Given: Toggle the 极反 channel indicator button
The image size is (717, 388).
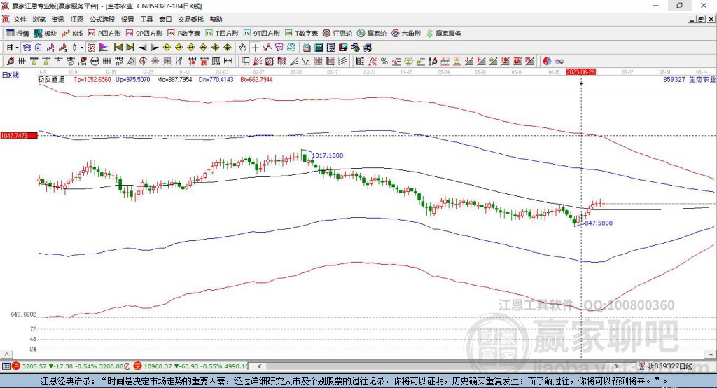Looking at the screenshot, I should 91,48.
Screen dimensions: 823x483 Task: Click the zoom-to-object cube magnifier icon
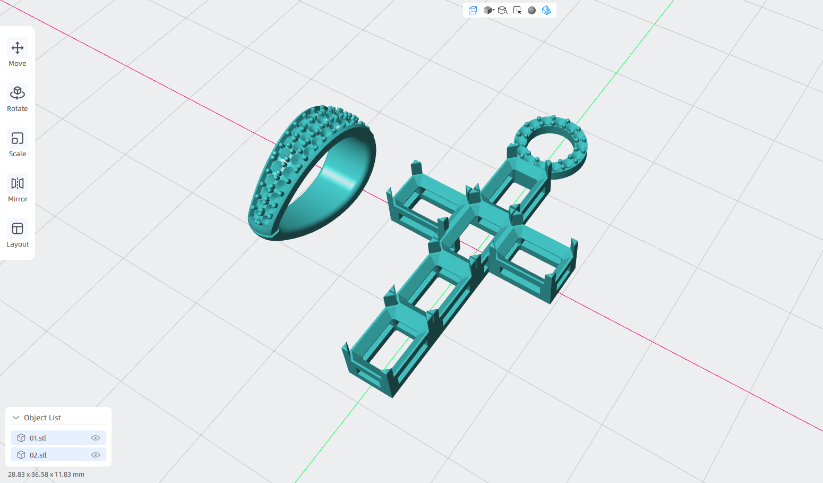(502, 10)
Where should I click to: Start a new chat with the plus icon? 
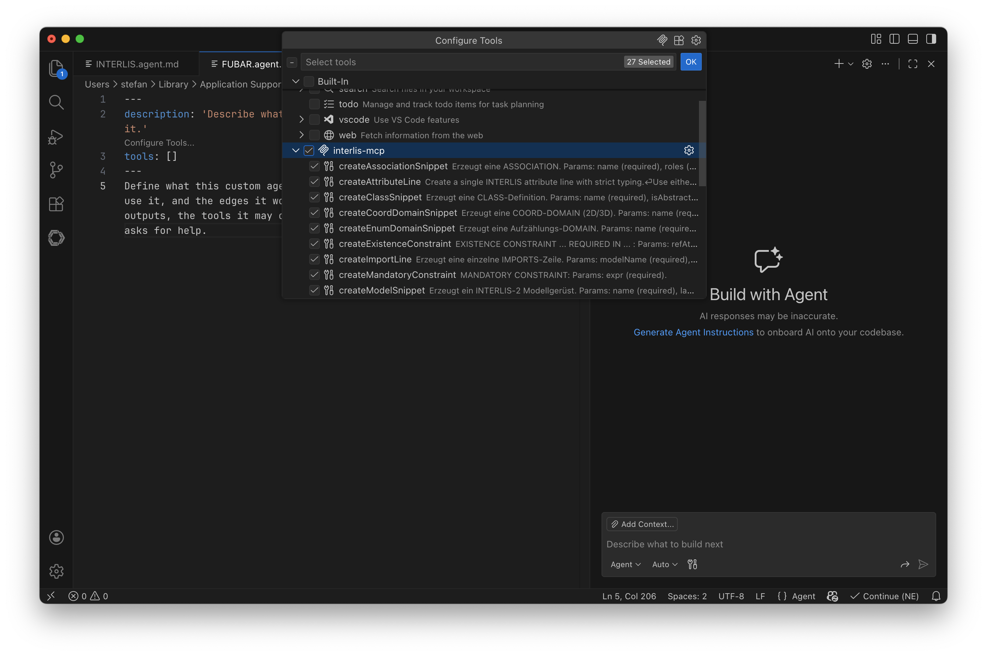pyautogui.click(x=838, y=64)
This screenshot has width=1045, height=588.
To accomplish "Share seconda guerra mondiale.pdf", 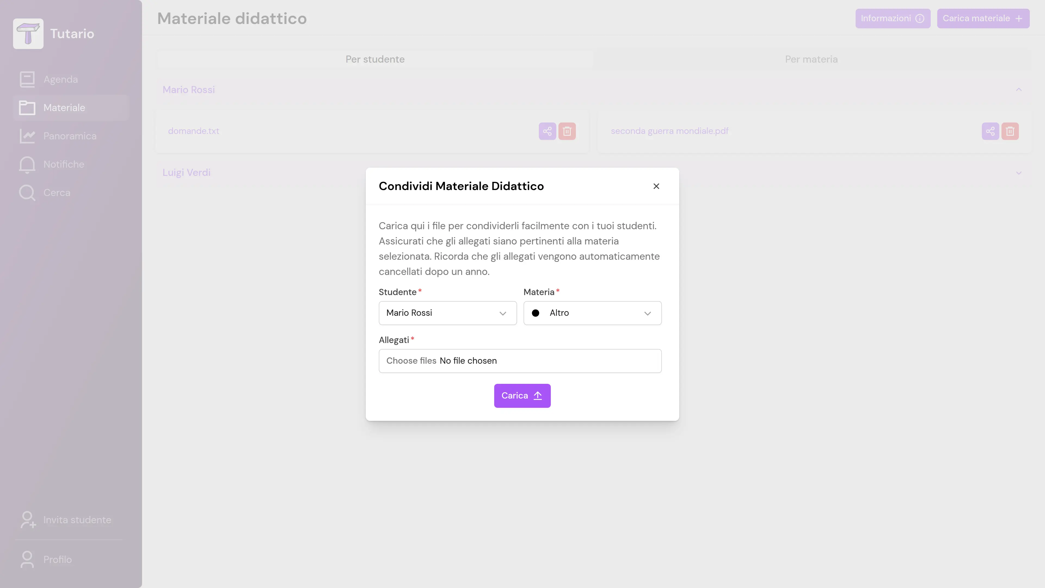I will point(990,131).
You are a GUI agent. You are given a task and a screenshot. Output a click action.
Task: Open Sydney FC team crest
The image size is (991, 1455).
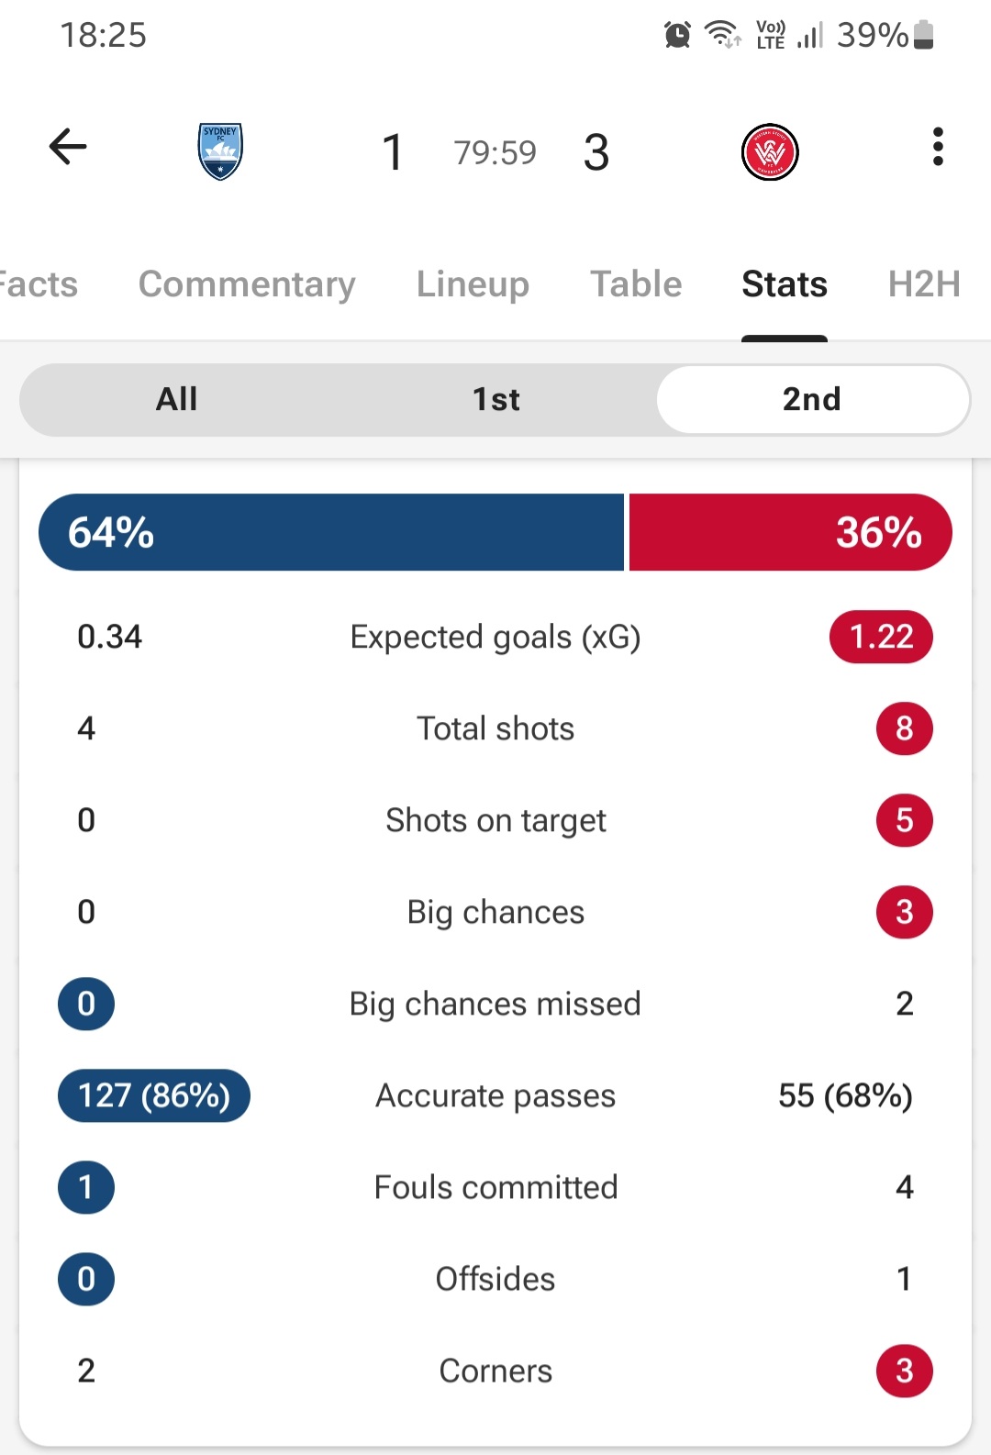(x=220, y=151)
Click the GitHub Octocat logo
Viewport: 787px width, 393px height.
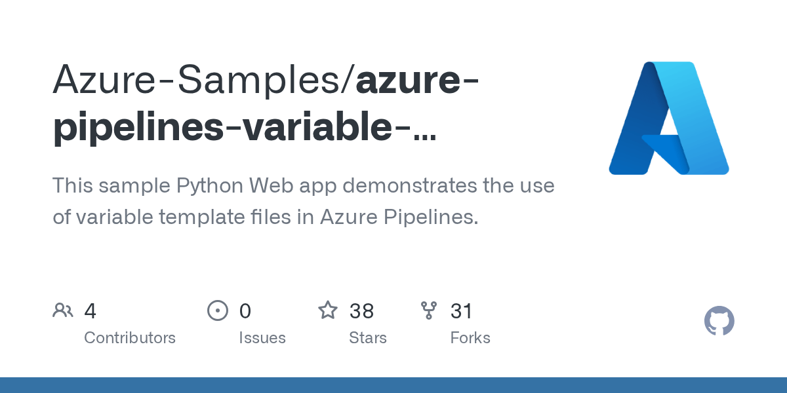[x=719, y=321]
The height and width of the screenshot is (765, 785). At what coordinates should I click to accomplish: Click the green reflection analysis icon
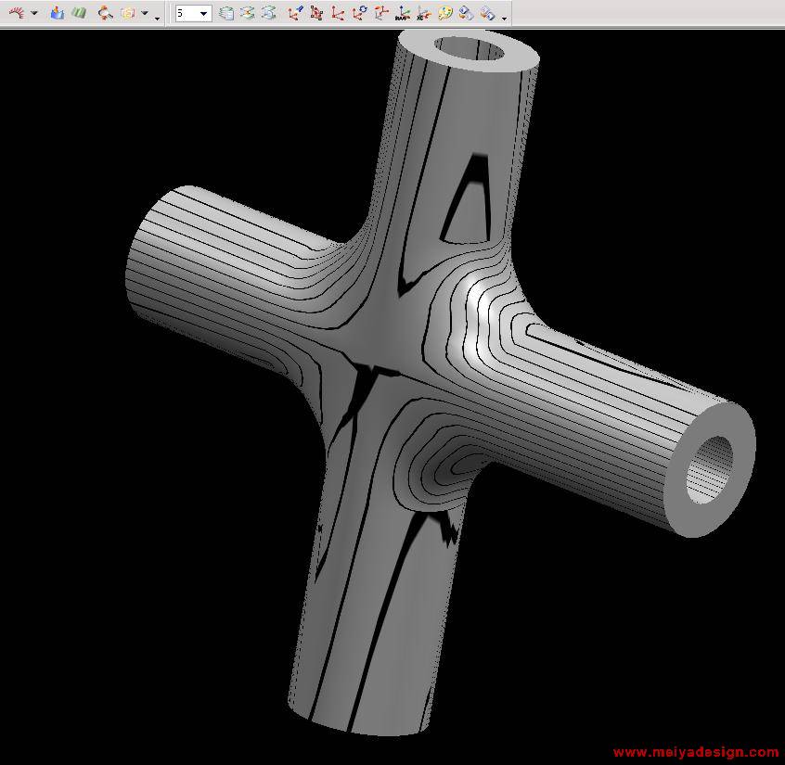79,13
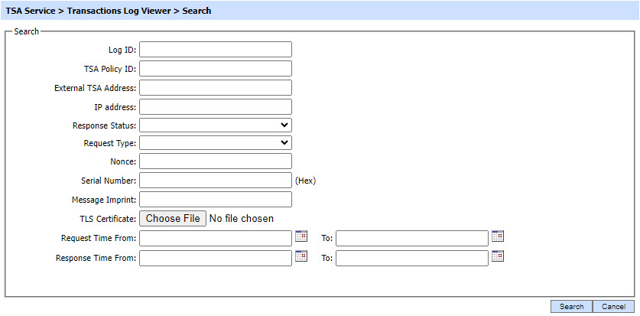Image resolution: width=640 pixels, height=316 pixels.
Task: Open calendar for Request Time From
Action: [x=301, y=236]
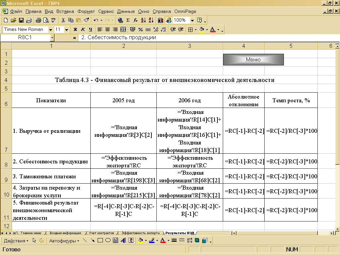Open the Times New Roman font dropdown
Viewport: 340px width, 255px height.
50,30
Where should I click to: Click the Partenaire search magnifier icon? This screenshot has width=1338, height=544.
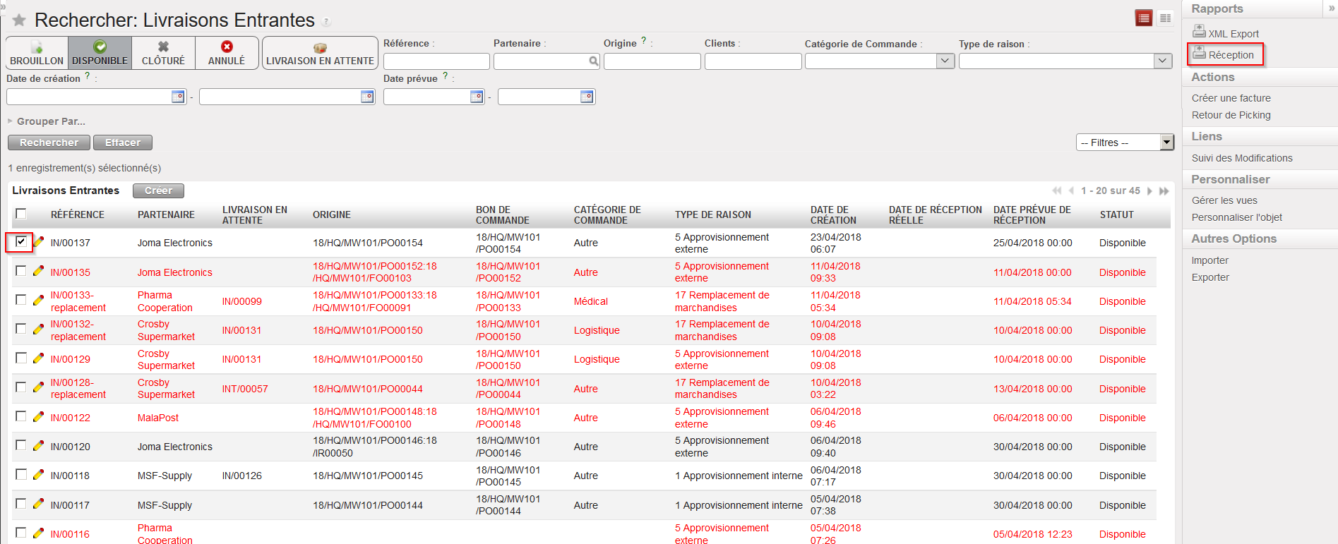pyautogui.click(x=594, y=61)

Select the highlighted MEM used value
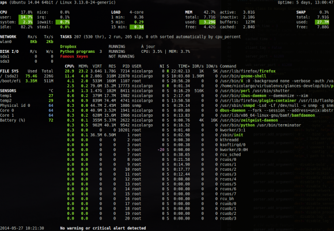[x=207, y=22]
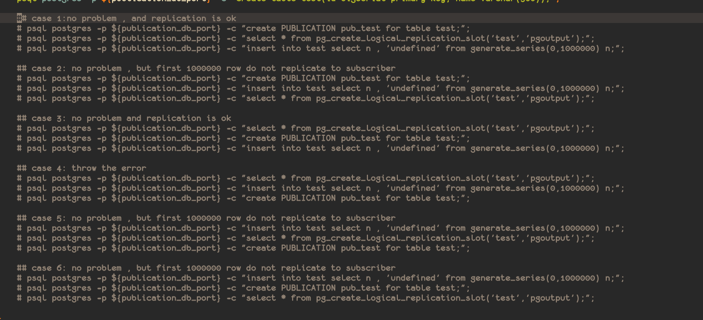Click the replication slot command under case 6
The height and width of the screenshot is (320, 703).
click(306, 298)
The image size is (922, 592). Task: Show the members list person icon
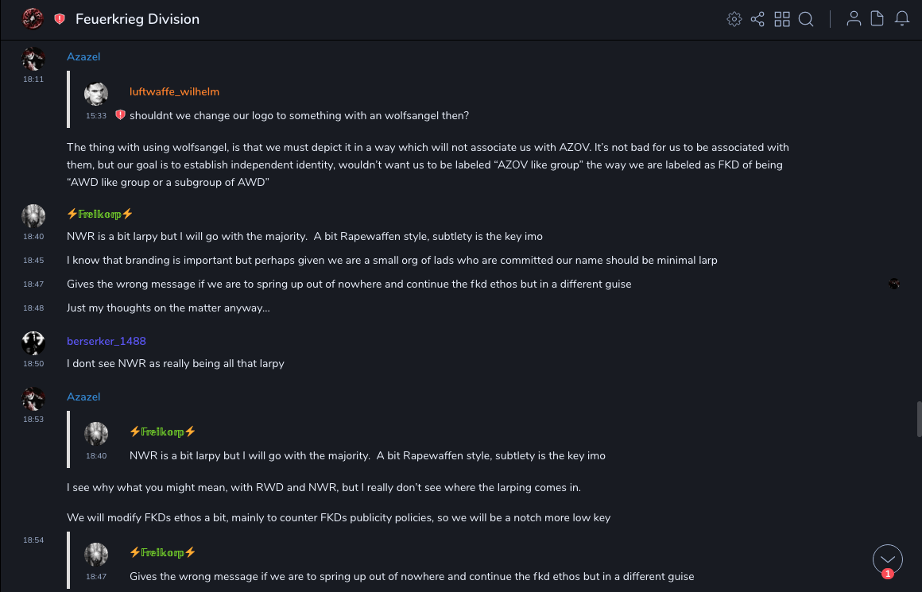pos(854,19)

_ _ _ _

Repeat the stretch of the items from the line containing "You are a GUI" through the line containing "pyautogui.click(x=594, y=61)", with both of those lines included, and leave the pictures out of your answer.

### [The output]
You are a GUI agent. You are given a task and a screenshot. Output a click action.
Task: Open Sydney FC team crest
The image size is (991, 1455).
(x=220, y=151)
Click the GitHub Octocat logo
Viewport: 787px width, 393px height.
[x=719, y=321]
The height and width of the screenshot is (765, 785). At what coordinates should I click to accomplish: Click the green reflection analysis icon
79,13
Image resolution: width=640 pixels, height=316 pixels.
Task: Open calendar for Request Time From
Action: [x=301, y=236]
Open the Times New Roman font dropdown
Viewport: 340px width, 255px height.
50,30
Where should I click to: Click the Partenaire search magnifier icon? This screenshot has width=1338, height=544.
pyautogui.click(x=594, y=61)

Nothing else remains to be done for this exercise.